Burnout and disengagement can quickly become toxic to any organization. To address this, company leaders must assume the mantle of leadership with personal passion and a level of commitment to reinvigorate employee spirits. Successful leaders must be willing to do the hard work, set a clear example of what is expected, and model personal commitment to the entire organization.
Here are three key methods that can boost passion, commitment, and receptiveness to curb employee burnout and disengagement in a remote environment.
- Become the chief “we can do this” officer. Strong leadership is essential to maintaining an engaged workforce, and executives must exude passion and energy to combat burnout across the organization. This starts with de-prioritizing your “C suite” title and becoming your company’s chief “we can do this” officer. Employees see and respect a hard work ethic and that trickles down to those who notice and emulate a proactive and hardworking attitude. Finding opportunities to share unique perspective and verbalize confidence in the team on a regular cadence will also be fruitful for employees in a remote work environment.
One of the most rewarding parts of the work of a CHRO includes communicating to the entire workforce regularly. This regular, consistent communication can enhance trust and credibility. From larger company email updates to more casual check-ins and messages, personal communication creates a stronger sense of connection and community for employees which helps combat apathy.
- Rally employees around company vision. Another way to combat burnout and revitalize employee spirit is to rally them around the organization’s vision and purpose (which can be challenging in a remote environment). It’s crucial for executives to remind employees that their work directly contributes to the bigger picture and, ideally, paint a picture of how the company’s vision impacts the surrounding community and world. When employees feel a deep sense of purpose in their company’s mission, they inevitably develop a more positive connection with their work and its impact. Especially during periods of turmoil, it’s important to gather around mission statements to reduce burnout and maintain motivation.
It’s helpful to create a few short catchphrases, like “customers first,” “speed matters,” or “action and accountability.” This sends a clear signal to the organization of what the company’s priorities are and direction on how to be successful. Once these catchphrases are established, repeat them often and soon the entire organization will be leading the chorus in their daily actions.
- Support moments of unplugging. More than four in 10 employees (44%) say they are more burned out on the job today compared to a year ago, according to a new survey from Robert Half, which is up from 34% from a similar poll in 2020. One of the main symptoms of employee burnout is disengagement and apathy, and with numbers like this, it’s crucial for leaders to encourage their employees to take well deserved breaks from work. Leaders must first set an example for the company when it comes work-life-balance. The best leaders actively engage with employees to encourage breaks throughout the workday, as well as paid time off, to create an environment that supports moments of unplugging, rest, and relaxation.

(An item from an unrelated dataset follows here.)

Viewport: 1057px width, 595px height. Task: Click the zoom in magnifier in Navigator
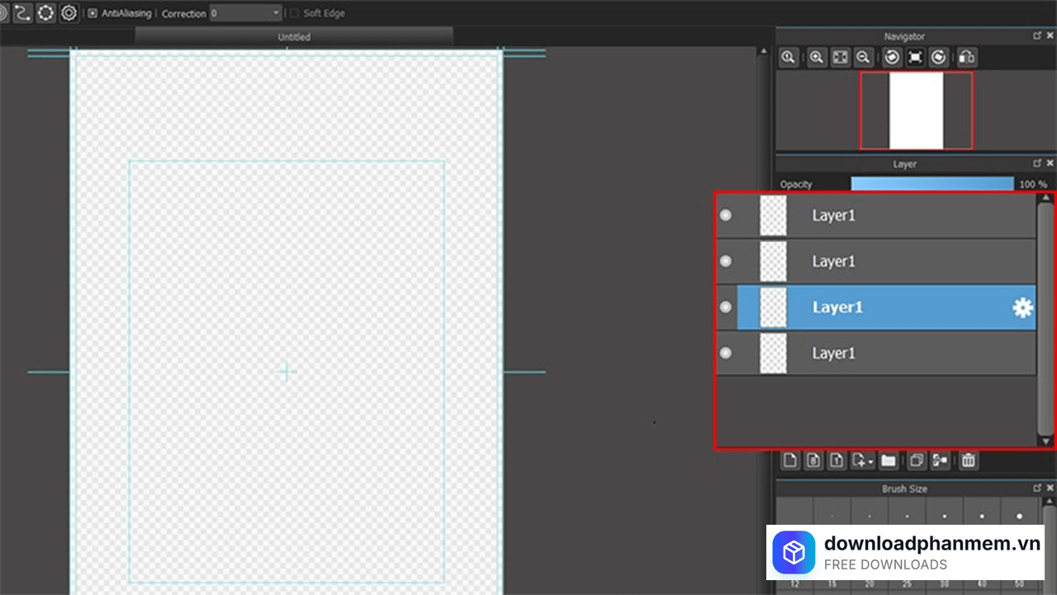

Try developing a newsletter that shares tips on how to disconnect from work, such as setting boundaries and not emailing before or after certain times. Find ways to lead by example and verbalize how leaders are unplugging. If possible, leverage social crowdsourcing to encourage others to share their stories and best practices, which brings the issue into the open and encourages connection. * Unchecked burnout can lead to apathy, which is the absence or suppression of passion or excitement, and lack of interest in things that others find moving or exciting. No matter the industry, burnout and apathy can be destructive and contagious for any organization and leaders must address it quickly before it spreads.
Many expect that remote work or a hybrid model will be the new norm for employers across the world. Creating a culture of connection, support, and flexibility -and clearly communicating the organization’s mission and purpose -will be crucial for leaders today and in the future to effectively build and retain talented teams and drive success.
Fran Lawler is chief human resources officer for athenahealth.